A Game of Thrones: The Board Game
- Players: 3–6^{1}
- Setup time: <10 minutes
- Playing time: 3–5 hours
- Chance: Some
- Skills: Arithmetic

= A Game of Thrones (board game) =

Strategy board game

A Game of Thrones: The Board Game is a strategy board game created by Christian T. Petersen and published by Fantasy Flight Games in 2003. The game is based on the A Song of Ice and Fire series of high fantasy novels by George R. R. Martin. It was followed in 2004 by the expansion A Clash of Kings, and in 2006 by the expansion A Storm of Swords.

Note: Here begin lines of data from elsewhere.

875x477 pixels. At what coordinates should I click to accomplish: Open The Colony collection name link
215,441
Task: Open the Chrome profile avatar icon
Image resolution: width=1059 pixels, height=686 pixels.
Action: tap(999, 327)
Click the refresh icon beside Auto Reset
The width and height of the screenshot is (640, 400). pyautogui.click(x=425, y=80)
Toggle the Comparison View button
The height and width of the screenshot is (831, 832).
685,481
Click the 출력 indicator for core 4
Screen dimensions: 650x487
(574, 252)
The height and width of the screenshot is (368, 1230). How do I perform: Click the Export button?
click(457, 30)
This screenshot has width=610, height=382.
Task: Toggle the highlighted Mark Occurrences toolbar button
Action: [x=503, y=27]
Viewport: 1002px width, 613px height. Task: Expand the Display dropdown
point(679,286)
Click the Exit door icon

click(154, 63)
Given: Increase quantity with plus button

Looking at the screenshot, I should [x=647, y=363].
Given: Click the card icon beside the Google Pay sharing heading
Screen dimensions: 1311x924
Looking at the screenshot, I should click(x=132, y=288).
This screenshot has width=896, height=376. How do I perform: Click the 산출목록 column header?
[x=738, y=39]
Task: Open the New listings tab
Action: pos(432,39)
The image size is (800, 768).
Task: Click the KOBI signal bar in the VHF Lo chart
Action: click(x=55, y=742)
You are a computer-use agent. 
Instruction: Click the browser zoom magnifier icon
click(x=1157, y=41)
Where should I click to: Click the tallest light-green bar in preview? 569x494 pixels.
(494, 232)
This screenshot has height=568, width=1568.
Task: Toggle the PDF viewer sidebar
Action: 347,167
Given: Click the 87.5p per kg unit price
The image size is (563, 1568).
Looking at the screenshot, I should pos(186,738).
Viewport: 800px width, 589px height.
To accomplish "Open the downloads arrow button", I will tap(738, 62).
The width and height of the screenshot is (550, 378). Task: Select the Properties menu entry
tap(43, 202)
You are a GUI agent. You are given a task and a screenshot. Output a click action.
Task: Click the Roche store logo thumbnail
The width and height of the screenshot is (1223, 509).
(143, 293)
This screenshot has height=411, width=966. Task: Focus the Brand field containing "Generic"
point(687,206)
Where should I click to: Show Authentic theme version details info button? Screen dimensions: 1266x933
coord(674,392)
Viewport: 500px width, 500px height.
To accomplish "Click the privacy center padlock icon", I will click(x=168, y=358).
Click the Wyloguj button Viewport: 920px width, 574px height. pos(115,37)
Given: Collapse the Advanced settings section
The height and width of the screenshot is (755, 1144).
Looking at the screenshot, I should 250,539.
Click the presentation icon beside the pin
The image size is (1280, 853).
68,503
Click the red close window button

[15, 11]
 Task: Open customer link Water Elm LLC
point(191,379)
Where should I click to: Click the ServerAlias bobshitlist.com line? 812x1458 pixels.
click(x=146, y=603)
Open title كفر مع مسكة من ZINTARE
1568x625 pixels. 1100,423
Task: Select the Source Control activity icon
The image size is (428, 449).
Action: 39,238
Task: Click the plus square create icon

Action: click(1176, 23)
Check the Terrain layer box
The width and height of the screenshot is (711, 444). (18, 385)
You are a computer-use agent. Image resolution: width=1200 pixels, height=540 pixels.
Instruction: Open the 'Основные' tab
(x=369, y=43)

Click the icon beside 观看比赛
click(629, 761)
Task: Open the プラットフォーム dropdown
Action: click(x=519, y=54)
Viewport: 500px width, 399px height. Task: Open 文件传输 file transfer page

A Game of Thrones allows players to take on the roles of several of the Great Houses of Westeros vying for control of the Seven Kingdoms, including House Stark, House Lannister, House Baratheon, House Greyjoy, House Tyrell, and as of the expansion A Clash of Kings, House Martell. Players maneuver armies to secure support in the various regions that comprise the Seven Kingdoms, with the goal of capturing enough support to claim the Iron Throne. The basic gameplay mechanics are reminiscent of Diplomacy, especially in the order-giving process, though A Game of Thrones is significantly more complicated overall. Upon its release, the game received positive reviews, and was nominated for several awards.

==Playable Houses==
- Arryn (included in A Feast for Crows expansion and Mother of Dragons expansion)
- Baratheon
- Greyjoy
- Lannister
- Martell (included in A Clash of Kings expansion and the second edition)
- Stark
- Targaryen (included in Mother of Dragons expansion)
- Tyrell

==Gameplay==
===Victory condition===
The goal of the game is to be the first to control a specific number of cities and strongholds, determined in advance by the number of players, or to control the most cities and strongholds at the end of ten turns, to take the Iron Throne.

===Setup===
The game is played on a board that divides the continent of Westeros into several regions. Most regions have at least one icon representing a city, a stronghold, a support barrel, or a power icon, and some key locations have multiples of such icons. Each player selects a starting House, places starting units on the board as indicated by the instructions, places House markers on the Supply and three Influence tracks, and takes the hand of seven House characters to be used in battles.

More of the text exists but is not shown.